Harris 1969 New York City Racial and Religious Survey, No. 1925, Jewish

This study commissioned by the Ford Foundation, studies black-Jewish relations in New York City to determine points of contact between the groups and delineate current and future conflict areas. Attitudes underlying conflict or cooperation as well as perceptions of non-black, non-Jewish population are also examined. Questions were asked in the areas of race relations, discrimination, alienation, community relations, anti-Semitism, integration, religion, violence, and black and Jewish relations. The HAR69JEW is the sample consisting of only of those who identified their religion as Jewish. This survey is related to the HAR69BLK (black sample) and the HAR69NJW (non-Jewish-white sample).

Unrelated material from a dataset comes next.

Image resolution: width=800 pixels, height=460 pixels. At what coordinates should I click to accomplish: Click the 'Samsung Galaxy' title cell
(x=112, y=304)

Jewish Day School Study, 1993

During the last several decades, two opposing trends have been taking place. On the one hand, there has been growth in the Jewish day school movement. On the other, there has been a serious decline in Jewish supplementary school enrollment and a defection from Jewish life of growing numbers of Jews. These two opposing trends give rise to several questions including: What happens when intensive and extensive Jewish education confronts a world full of secular, intermixing and challenging modalities? What role does a Jewish day school experience play in Jewish continuity of its exponents?

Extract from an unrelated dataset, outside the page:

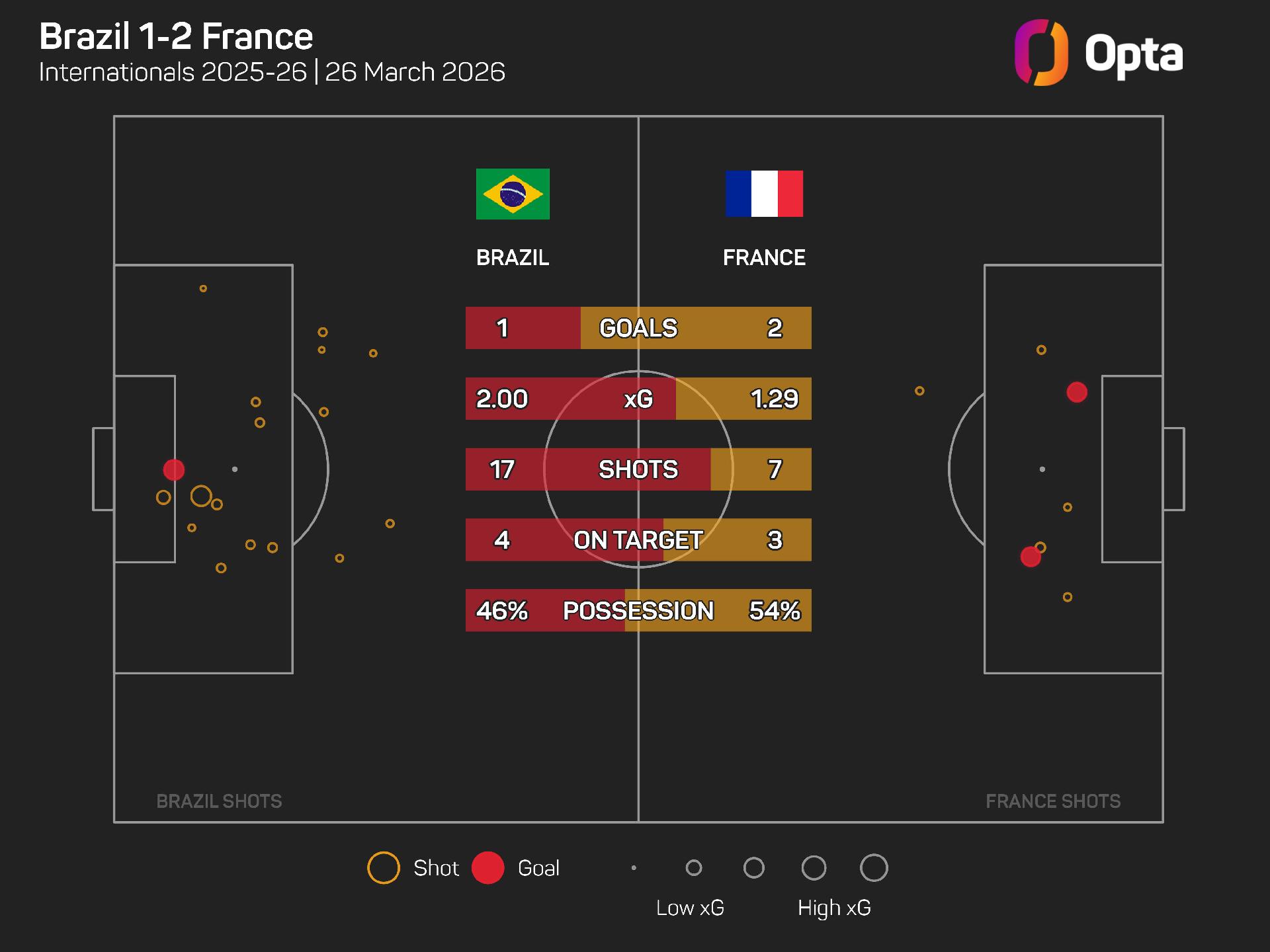Screen dimensions: 1270x952
Task: Click the France flag
Action: click(764, 194)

This study seeks to assess the impact of Jewish all-day education. Questions such as the following are addressed: What kind of Jewish behavior do young adults who attend Jewish day schools exhibit? Do those who attended for longer periods of time demonstrate higher levels of Jewish observance and involvement? Is Jewish behavior of day school graduates related to things such as home background, Jewish camp experience, Israel visitation or study in Israel? What are the marriage patterns of graduates? Does a college education reduce the possibility that Jewish day school graduates will remain practicing Jews? In short, what is the Jewishness quotient of Jewish day school graduates who are at risk of losing their Jewish identity because of the lure of contemporary society?

The 2000 American Rabbi Study

The data result from a mail survey of rabbis conducted in the fall and winter of 2000 in the four major movements of American Judaism—Conservative, Orthodox, Reconstructionist, and Reform. The first wave was sent two days before the presidential election. The data collection effort loosely paralleled the 2000 Cooperative Clergy Study format but differed in several important respects to capture concerns important to the Jewish community. The survey effort collected data on rabbi political activism, public political speech, political attitudes and electoral choices, thoughts on the role of religion in society, attitudes on issues related to Jewish unity and Jewish law, ratings of and membership in Jewish and secular political organizations, attitudes about Joseph Lieberman, and personal attributes, as well as aspects of congregations.